* [REQUIRED WORK]: Going line by line through the listing below, count each line that includes the word "Saint", and reply with the count only.
DATA SUPPLIED: Begin
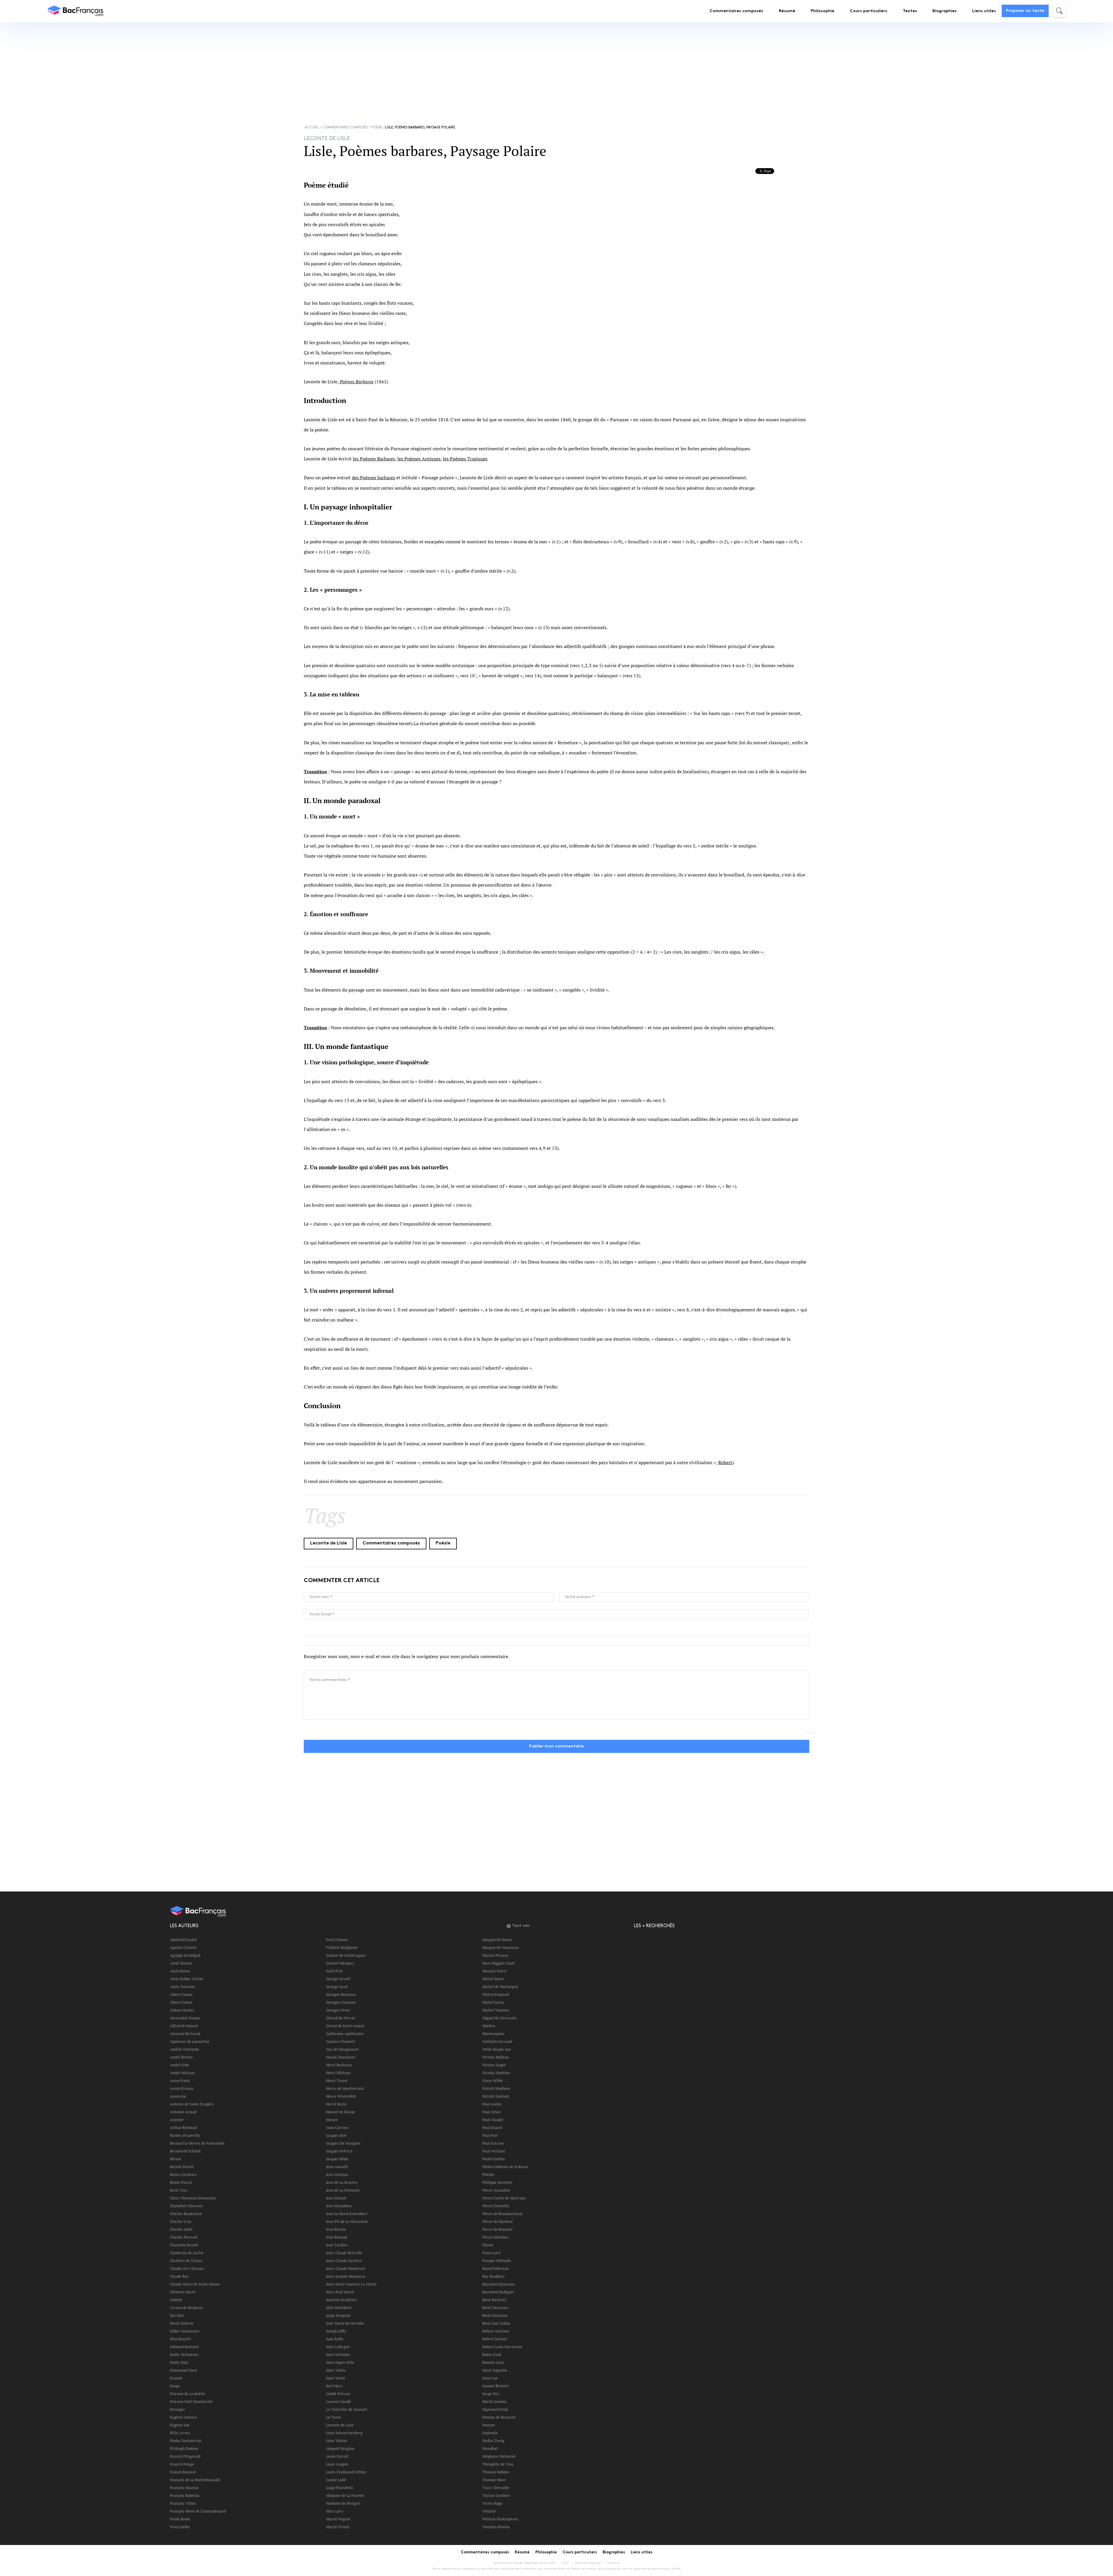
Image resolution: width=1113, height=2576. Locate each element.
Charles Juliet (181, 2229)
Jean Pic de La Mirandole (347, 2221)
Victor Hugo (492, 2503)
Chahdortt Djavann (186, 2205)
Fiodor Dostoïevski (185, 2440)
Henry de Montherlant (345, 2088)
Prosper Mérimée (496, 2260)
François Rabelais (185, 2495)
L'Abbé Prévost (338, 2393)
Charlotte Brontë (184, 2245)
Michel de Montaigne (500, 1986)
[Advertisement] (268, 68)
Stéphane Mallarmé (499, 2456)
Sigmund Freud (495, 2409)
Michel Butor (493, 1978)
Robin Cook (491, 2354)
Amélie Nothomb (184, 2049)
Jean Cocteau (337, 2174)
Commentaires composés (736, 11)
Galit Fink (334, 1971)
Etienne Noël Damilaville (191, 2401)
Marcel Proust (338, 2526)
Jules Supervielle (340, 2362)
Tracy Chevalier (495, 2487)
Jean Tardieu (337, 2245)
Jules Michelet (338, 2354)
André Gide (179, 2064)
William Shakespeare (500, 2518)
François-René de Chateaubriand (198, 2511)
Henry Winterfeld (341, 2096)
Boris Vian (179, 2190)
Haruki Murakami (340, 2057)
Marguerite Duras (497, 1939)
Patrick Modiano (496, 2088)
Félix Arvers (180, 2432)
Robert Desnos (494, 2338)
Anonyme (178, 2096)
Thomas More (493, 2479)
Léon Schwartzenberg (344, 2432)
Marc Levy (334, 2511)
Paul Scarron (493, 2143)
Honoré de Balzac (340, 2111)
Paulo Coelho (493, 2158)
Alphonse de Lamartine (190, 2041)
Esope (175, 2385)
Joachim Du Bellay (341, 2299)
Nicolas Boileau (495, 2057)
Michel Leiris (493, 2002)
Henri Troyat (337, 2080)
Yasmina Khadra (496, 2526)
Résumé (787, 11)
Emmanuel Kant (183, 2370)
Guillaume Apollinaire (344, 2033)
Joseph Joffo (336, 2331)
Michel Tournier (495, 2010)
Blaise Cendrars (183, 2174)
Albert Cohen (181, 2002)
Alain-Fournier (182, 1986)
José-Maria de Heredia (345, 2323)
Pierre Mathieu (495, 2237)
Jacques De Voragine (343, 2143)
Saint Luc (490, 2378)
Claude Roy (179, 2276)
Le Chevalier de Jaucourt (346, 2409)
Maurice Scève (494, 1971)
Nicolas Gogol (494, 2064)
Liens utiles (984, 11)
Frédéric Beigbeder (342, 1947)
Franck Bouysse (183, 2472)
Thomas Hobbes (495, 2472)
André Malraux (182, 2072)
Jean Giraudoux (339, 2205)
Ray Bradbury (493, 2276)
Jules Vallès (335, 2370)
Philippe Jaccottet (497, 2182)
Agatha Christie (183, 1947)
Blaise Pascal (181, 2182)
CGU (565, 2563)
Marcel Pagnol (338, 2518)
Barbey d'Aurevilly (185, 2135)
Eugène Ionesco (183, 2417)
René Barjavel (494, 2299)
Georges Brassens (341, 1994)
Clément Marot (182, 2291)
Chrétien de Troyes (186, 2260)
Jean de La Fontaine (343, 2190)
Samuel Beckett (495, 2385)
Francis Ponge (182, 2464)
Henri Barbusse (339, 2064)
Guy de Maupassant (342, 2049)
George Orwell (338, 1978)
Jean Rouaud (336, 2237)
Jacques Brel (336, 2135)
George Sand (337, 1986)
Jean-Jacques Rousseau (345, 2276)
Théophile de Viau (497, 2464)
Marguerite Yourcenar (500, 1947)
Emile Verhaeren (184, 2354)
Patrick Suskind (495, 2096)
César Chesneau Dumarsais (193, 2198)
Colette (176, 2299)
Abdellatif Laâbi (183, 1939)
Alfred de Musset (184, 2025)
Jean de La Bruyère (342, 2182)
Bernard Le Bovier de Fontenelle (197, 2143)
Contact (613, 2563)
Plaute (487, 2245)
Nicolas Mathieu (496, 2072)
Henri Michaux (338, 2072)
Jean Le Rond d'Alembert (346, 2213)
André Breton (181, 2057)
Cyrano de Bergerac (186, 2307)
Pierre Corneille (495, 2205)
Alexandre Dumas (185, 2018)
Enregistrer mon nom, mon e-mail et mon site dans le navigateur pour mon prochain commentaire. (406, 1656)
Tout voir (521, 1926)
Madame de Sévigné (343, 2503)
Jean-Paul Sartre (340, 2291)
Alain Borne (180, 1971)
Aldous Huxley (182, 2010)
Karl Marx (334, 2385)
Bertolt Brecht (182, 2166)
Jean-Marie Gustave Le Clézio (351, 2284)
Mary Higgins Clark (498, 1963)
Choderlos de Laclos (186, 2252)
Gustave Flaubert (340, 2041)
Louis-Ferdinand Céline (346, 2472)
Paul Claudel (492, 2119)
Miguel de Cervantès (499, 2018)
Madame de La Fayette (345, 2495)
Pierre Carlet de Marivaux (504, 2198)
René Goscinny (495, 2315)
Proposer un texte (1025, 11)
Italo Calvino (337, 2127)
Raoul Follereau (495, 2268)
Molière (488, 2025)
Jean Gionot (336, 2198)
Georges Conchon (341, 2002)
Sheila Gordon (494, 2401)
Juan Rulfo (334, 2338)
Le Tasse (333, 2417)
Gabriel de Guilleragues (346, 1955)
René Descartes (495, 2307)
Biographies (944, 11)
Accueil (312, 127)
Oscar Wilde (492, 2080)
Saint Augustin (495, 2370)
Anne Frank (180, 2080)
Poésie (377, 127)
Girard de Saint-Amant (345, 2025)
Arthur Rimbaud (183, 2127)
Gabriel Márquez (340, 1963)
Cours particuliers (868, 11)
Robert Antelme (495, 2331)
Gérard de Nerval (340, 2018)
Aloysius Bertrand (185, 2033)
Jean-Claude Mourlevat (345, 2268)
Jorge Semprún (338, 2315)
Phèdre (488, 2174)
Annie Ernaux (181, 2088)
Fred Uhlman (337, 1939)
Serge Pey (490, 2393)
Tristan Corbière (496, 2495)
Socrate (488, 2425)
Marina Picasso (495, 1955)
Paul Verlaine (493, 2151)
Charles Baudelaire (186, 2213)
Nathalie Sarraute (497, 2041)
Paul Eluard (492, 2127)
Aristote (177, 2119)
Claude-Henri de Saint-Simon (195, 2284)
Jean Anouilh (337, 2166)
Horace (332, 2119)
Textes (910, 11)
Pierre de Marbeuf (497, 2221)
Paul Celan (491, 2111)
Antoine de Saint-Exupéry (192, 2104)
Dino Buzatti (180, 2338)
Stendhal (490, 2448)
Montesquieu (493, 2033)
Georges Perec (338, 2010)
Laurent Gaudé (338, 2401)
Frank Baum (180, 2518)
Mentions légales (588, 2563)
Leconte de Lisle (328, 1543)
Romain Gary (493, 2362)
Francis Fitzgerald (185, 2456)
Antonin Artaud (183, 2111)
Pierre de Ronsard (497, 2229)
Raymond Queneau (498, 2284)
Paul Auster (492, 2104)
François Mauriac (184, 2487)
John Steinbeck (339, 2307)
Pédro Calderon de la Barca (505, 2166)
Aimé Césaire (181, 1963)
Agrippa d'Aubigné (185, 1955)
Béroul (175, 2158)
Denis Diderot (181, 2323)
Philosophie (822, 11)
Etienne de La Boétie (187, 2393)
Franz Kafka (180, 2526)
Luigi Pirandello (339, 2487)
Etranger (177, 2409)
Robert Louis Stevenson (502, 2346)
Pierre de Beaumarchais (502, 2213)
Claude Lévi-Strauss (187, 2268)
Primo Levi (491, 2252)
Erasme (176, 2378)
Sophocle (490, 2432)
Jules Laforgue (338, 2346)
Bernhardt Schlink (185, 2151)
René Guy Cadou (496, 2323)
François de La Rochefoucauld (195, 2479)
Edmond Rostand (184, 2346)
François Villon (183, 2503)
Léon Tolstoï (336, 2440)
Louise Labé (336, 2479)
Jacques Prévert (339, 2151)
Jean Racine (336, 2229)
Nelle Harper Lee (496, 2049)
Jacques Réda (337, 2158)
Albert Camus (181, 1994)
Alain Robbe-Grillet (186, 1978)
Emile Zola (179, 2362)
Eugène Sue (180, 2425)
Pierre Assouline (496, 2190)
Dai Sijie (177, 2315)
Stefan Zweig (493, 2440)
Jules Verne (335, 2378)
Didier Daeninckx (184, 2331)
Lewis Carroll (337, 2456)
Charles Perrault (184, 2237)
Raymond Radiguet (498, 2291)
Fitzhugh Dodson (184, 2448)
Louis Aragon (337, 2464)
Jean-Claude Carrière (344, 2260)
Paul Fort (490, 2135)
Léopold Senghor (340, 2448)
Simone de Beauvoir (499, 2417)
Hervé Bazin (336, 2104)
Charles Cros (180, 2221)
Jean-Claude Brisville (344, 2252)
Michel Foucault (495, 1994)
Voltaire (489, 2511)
DATA SUPPLIED: End
* [EXERCISE RESPONSE]: 5